(Stored data entries)

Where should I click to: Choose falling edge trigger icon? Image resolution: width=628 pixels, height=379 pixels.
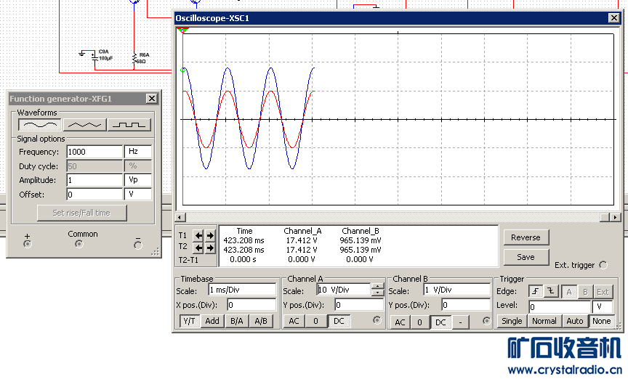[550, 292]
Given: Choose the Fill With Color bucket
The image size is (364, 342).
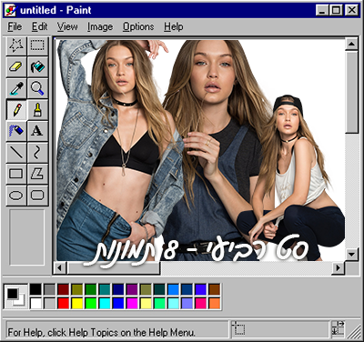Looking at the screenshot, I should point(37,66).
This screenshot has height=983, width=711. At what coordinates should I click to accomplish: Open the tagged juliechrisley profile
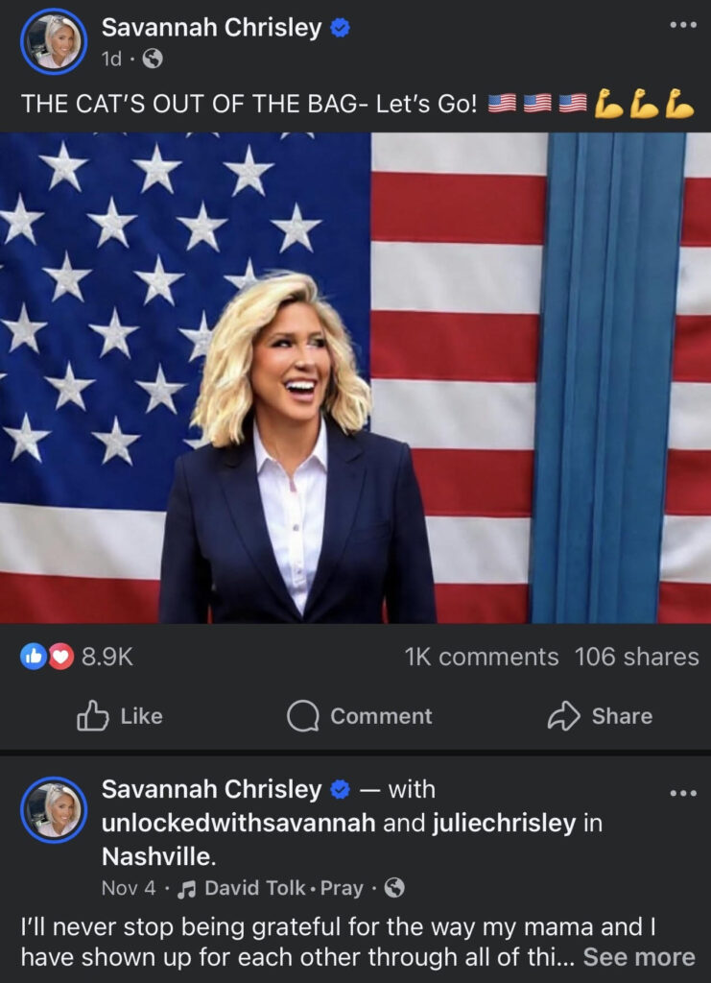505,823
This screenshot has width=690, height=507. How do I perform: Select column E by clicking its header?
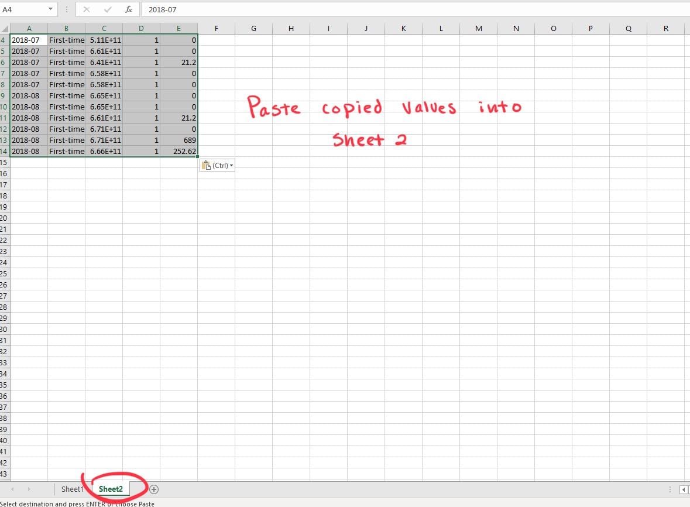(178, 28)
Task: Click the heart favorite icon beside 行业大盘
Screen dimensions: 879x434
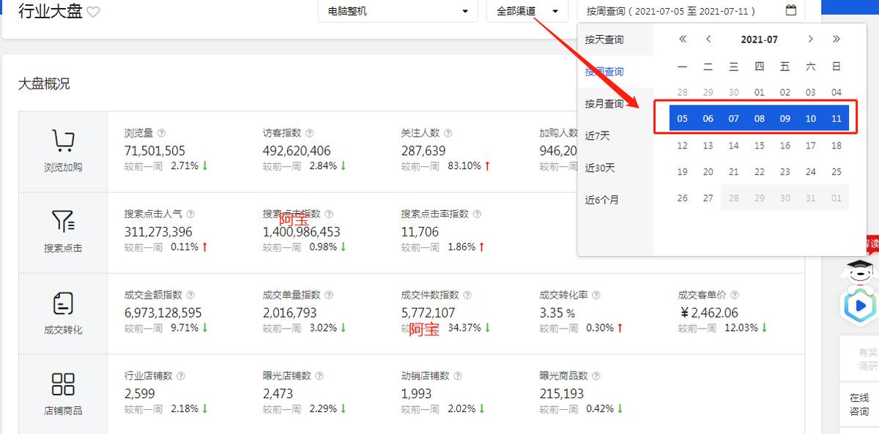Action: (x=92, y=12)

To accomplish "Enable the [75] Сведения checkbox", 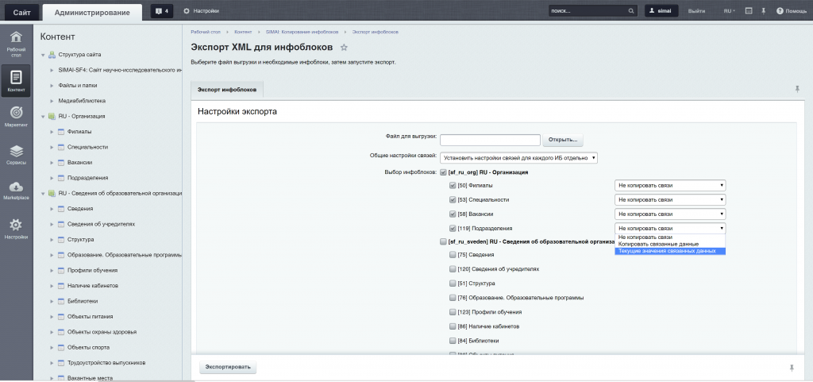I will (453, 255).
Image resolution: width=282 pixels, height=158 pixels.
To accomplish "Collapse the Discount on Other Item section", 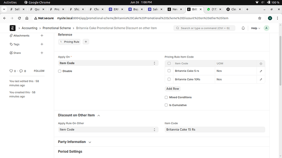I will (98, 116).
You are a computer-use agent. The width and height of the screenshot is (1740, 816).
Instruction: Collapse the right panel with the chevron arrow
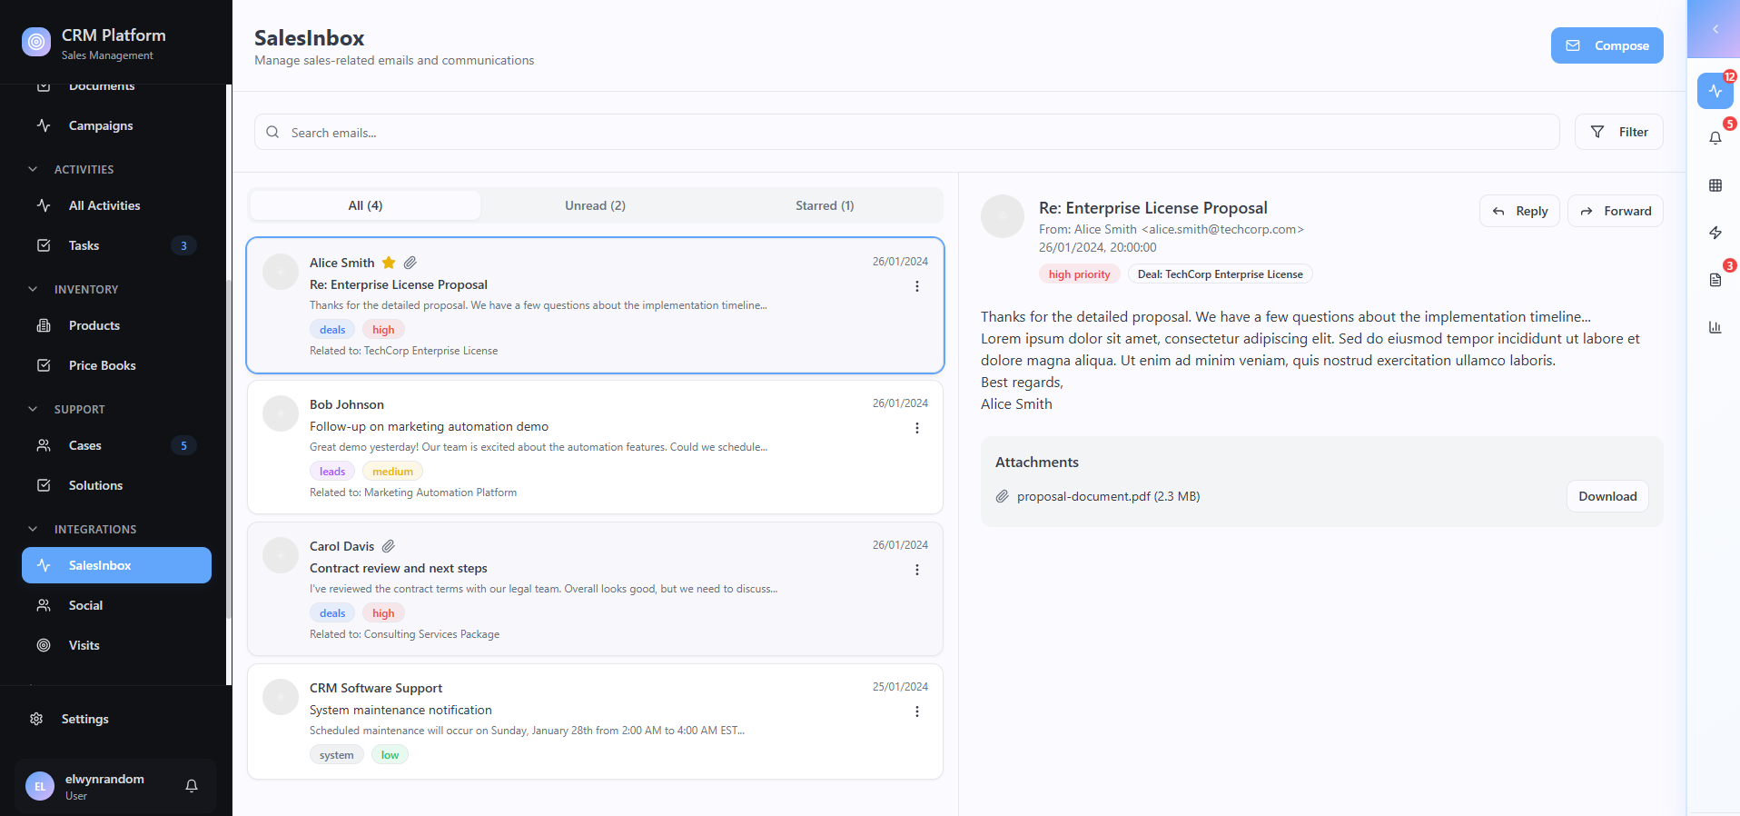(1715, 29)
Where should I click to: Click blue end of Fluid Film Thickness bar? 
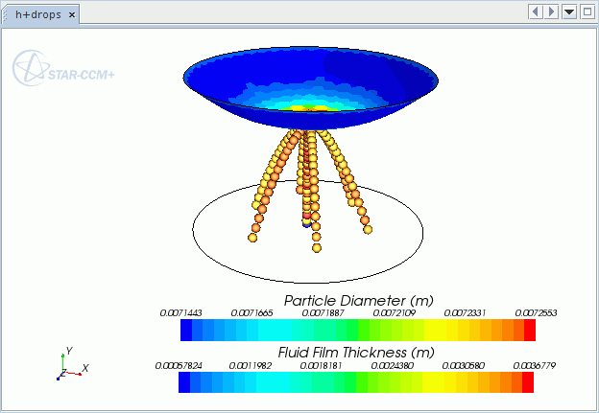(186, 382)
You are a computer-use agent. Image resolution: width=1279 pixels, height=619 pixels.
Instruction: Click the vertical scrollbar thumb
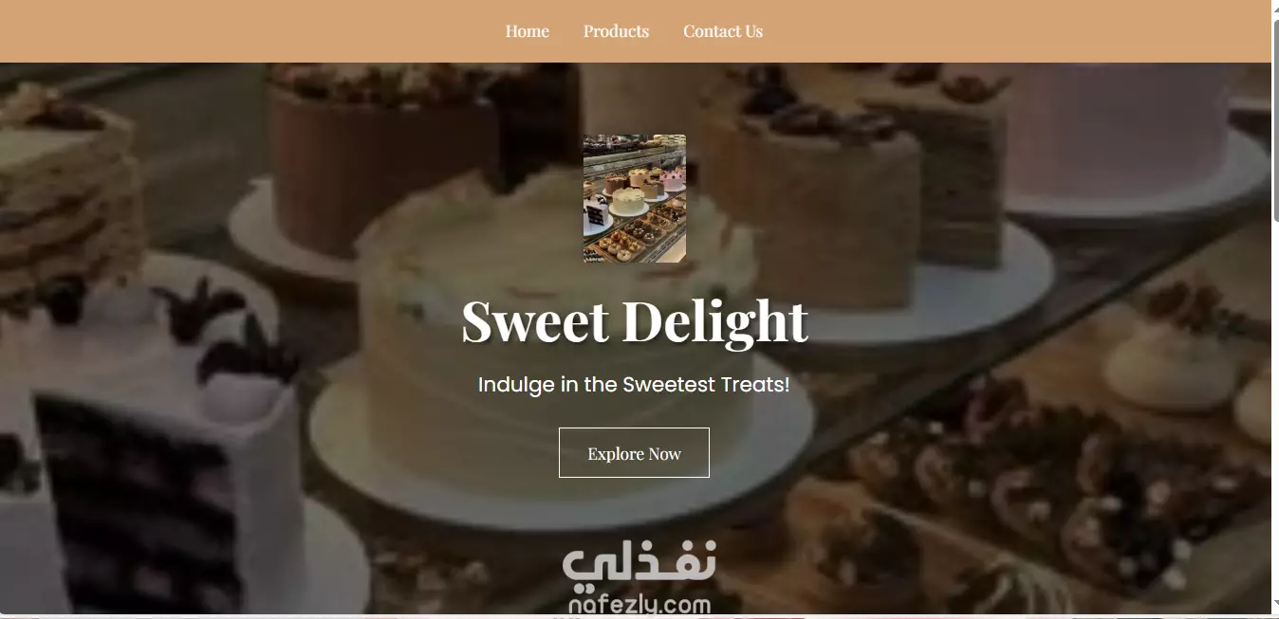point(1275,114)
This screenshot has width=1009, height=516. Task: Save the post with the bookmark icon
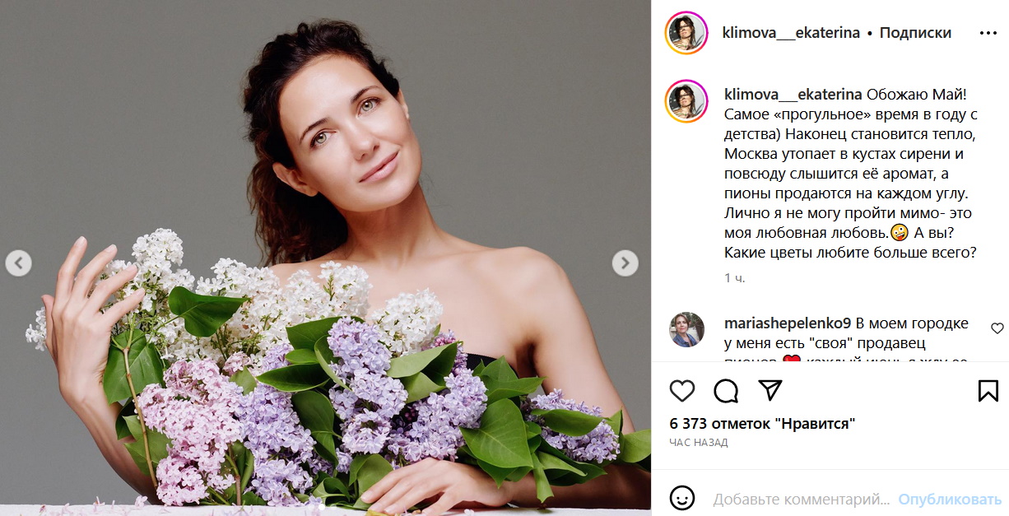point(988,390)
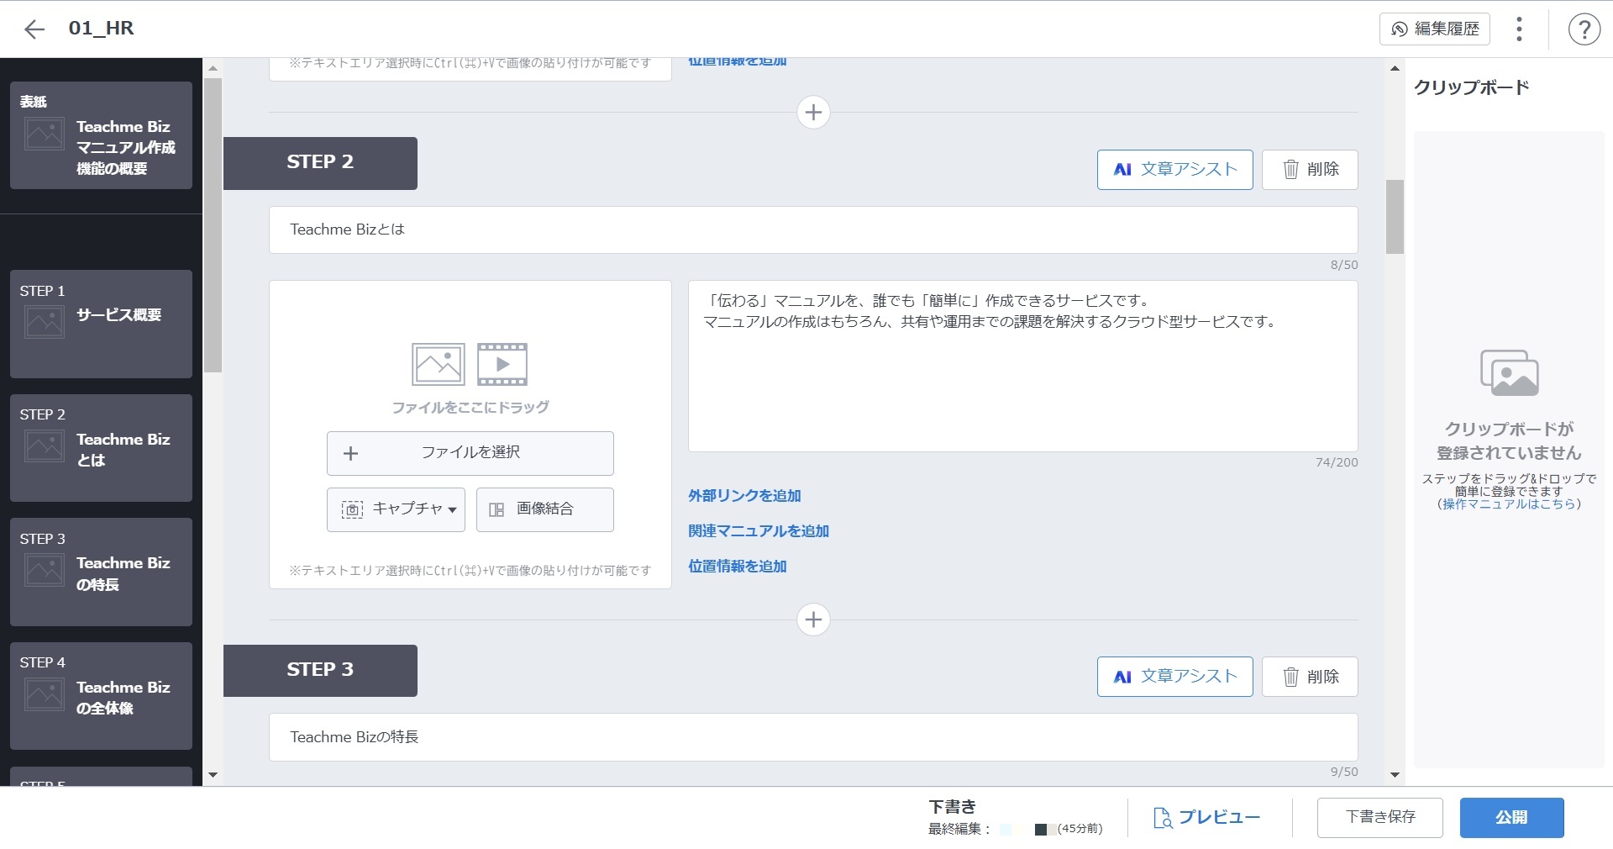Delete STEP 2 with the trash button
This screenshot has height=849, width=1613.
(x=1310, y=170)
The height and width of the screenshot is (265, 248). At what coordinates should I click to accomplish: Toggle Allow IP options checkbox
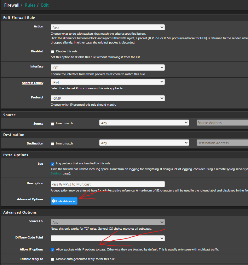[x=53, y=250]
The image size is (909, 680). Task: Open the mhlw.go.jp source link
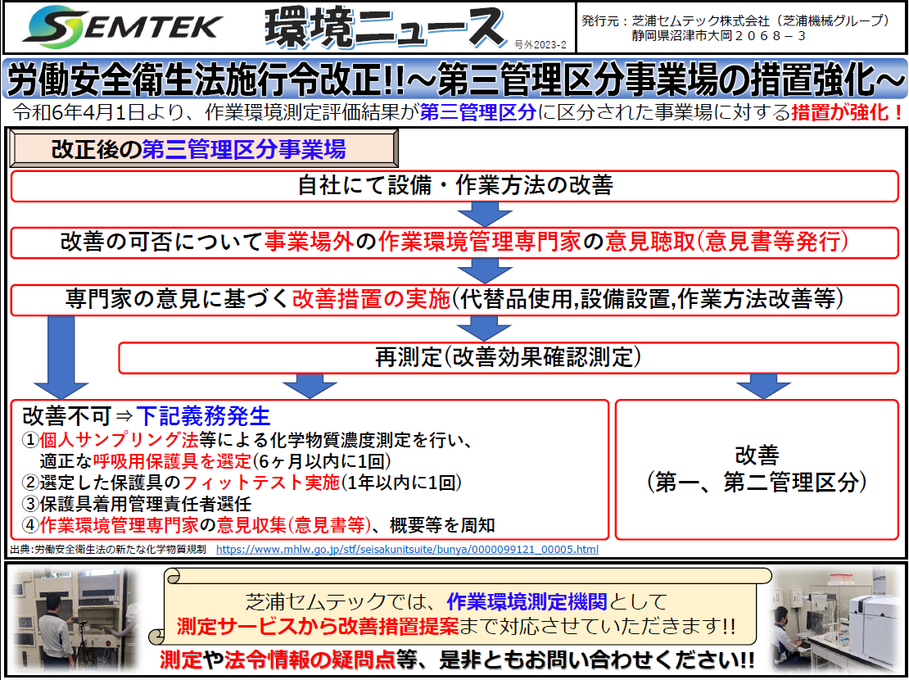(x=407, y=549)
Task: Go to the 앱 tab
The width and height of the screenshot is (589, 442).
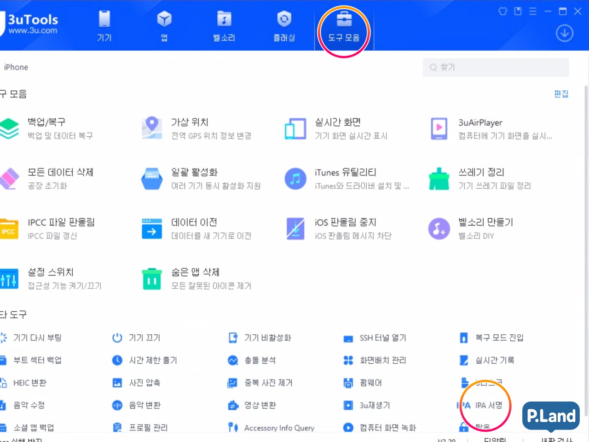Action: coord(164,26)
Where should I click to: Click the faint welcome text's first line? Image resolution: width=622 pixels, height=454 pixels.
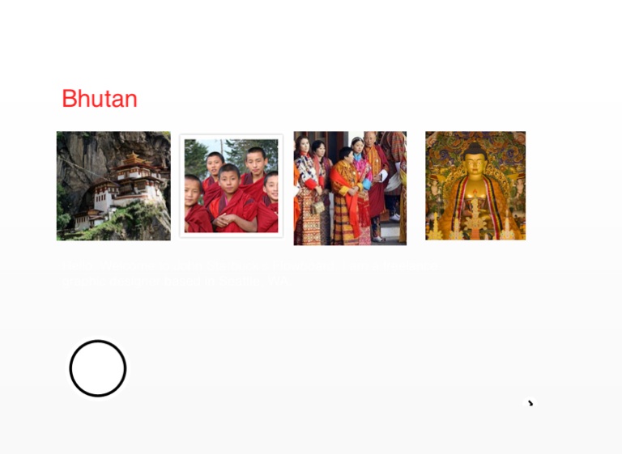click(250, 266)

- Problem details: Using the records above, count the lines containing "computer". Give no words besides the number.

- Exercise response: 2